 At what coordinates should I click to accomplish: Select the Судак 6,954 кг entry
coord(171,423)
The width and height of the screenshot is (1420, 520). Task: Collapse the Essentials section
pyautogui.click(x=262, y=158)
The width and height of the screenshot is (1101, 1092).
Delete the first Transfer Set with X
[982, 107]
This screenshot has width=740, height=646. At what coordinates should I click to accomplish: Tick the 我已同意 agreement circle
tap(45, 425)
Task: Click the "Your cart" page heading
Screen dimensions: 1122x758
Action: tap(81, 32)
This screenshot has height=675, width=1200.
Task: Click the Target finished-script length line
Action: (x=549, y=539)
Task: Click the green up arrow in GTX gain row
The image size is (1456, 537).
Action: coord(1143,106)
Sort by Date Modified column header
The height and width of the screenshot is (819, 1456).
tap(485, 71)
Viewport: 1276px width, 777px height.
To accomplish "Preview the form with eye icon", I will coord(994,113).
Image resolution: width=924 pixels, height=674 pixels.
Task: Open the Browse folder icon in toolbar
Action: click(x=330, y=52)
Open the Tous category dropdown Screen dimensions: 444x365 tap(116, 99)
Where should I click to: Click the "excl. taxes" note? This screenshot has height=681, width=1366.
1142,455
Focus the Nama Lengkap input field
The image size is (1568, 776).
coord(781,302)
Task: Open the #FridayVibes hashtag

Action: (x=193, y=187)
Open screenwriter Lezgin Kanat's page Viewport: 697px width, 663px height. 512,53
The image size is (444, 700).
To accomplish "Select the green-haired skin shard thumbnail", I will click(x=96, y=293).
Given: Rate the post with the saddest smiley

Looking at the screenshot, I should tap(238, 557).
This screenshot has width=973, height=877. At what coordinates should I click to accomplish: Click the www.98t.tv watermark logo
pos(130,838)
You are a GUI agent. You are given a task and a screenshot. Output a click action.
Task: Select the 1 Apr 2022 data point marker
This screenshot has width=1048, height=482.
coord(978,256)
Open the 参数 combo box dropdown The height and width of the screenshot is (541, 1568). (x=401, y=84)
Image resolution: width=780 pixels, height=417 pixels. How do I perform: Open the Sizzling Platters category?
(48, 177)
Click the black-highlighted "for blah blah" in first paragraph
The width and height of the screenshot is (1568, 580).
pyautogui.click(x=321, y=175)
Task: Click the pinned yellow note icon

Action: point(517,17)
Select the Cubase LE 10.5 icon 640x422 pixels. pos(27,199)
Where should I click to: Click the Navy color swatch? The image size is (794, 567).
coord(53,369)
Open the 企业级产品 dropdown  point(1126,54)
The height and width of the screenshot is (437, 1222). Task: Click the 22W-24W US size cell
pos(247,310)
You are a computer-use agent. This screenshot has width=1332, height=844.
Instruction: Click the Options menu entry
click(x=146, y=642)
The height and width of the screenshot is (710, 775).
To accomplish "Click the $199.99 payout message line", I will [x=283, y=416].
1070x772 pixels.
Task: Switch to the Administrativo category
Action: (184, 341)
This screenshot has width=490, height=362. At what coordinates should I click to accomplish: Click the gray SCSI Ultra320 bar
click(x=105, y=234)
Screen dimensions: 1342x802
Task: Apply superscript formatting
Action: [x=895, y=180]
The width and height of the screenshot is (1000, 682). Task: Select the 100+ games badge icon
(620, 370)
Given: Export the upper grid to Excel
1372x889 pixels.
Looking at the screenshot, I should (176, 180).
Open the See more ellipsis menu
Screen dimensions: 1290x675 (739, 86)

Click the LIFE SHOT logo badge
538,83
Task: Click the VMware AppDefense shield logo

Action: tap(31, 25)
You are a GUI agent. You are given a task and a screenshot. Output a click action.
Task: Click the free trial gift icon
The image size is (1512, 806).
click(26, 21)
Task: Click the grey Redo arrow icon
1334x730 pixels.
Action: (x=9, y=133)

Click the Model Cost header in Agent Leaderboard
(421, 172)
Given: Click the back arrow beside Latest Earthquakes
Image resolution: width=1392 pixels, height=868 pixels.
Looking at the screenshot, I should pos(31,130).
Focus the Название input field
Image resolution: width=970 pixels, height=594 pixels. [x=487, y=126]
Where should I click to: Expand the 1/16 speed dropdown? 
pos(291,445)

> [Written problem]: Write out the data above again, substituting "text box" for each occurrence of "input field" and leaving everything else unchanged.

> [Solution]:
 At what coordinates should I click to accomplish: Select the Судак 6,954 кг entry
coord(171,423)
The width and height of the screenshot is (1420, 520). Task: Collapse the Essentials section
pyautogui.click(x=262, y=158)
The width and height of the screenshot is (1101, 1092).
Delete the first Transfer Set with X
[982, 107]
This screenshot has width=740, height=646. At what coordinates should I click to accomplish: Tick the 我已同意 agreement circle
tap(45, 425)
Task: Click the "Your cart" page heading
Screen dimensions: 1122x758
Action: tap(81, 32)
This screenshot has height=675, width=1200.
Task: Click the Target finished-script length line
Action: (x=549, y=539)
Task: Click the green up arrow in GTX gain row
The image size is (1456, 537).
Action: coord(1143,106)
Sort by Date Modified column header
The height and width of the screenshot is (819, 1456).
tap(485, 71)
Viewport: 1276px width, 777px height.
To accomplish "Preview the form with eye icon", I will coord(994,113).
Image resolution: width=924 pixels, height=674 pixels.
Task: Open the Browse folder icon in toolbar
Action: click(x=330, y=52)
Open the Tous category dropdown Screen dimensions: 444x365 tap(116, 99)
Where should I click to: Click the "excl. taxes" note? This screenshot has height=681, width=1366.
1142,455
Focus the Nama Lengkap text box
The image size is (1568, 776).
coord(781,302)
Task: Open the #FridayVibes hashtag

Action: (x=193, y=187)
Open screenwriter Lezgin Kanat's page Viewport: 697px width, 663px height. 512,53
The image size is (444, 700).
To accomplish "Select the green-haired skin shard thumbnail", I will click(x=96, y=293).
Given: Rate the post with the saddest smiley

Looking at the screenshot, I should tap(238, 557).
This screenshot has width=973, height=877. At what coordinates should I click to accomplish: Click the www.98t.tv watermark logo
pos(130,838)
You are a GUI agent. You are given a task and a screenshot. Output a click action.
Task: Select the 1 Apr 2022 data point marker
This screenshot has width=1048, height=482.
coord(978,256)
Open the 参数 combo box dropdown The height and width of the screenshot is (541, 1568). (x=401, y=84)
Image resolution: width=780 pixels, height=417 pixels. How do I perform: Open the Sizzling Platters category?
(48, 177)
Click the black-highlighted "for blah blah" in first paragraph
The width and height of the screenshot is (1568, 580).
pyautogui.click(x=321, y=175)
Task: Click the pinned yellow note icon

Action: point(517,17)
Select the Cubase LE 10.5 icon 640x422 pixels. pos(27,199)
Where should I click to: Click the Navy color swatch? The image size is (794, 567).
coord(53,369)
Open the 企业级产品 dropdown  point(1126,54)
The height and width of the screenshot is (437, 1222). Task: Click the 22W-24W US size cell
pos(247,310)
You are a computer-use agent. This screenshot has width=1332, height=844.
Instruction: Click the Options menu entry
click(x=146, y=642)
The height and width of the screenshot is (710, 775).
To accomplish "Click the $199.99 payout message line", I will [x=283, y=416].
1070x772 pixels.
Task: Switch to the Administrativo category
Action: (184, 341)
This screenshot has width=490, height=362. At what coordinates should I click to accomplish: Click the gray SCSI Ultra320 bar
click(x=105, y=234)
Screen dimensions: 1342x802
Task: Apply superscript formatting
Action: [x=895, y=180]
The width and height of the screenshot is (1000, 682). Task: Select the 100+ games badge icon
(620, 370)
Given: Export the upper grid to Excel
1372x889 pixels.
Looking at the screenshot, I should (176, 180).
Open the See more ellipsis menu
Screen dimensions: 1290x675 (739, 86)

Click the LIFE SHOT logo badge
538,83
Task: Click the VMware AppDefense shield logo

Action: tap(31, 25)
You are a GUI agent. You are given a task and a screenshot. Output a click action.
Task: Click the free trial gift icon
The image size is (1512, 806).
click(26, 21)
Task: Click the grey Redo arrow icon
1334x730 pixels.
Action: (x=9, y=133)

Click the Model Cost header in Agent Leaderboard
(421, 172)
Given: Click the back arrow beside Latest Earthquakes
Image resolution: width=1392 pixels, height=868 pixels.
Looking at the screenshot, I should pos(31,130).
Focus the Название text box
Image resolution: width=970 pixels, height=594 pixels. [x=487, y=126]
Where should I click to: Expand the 1/16 speed dropdown? 
pos(291,445)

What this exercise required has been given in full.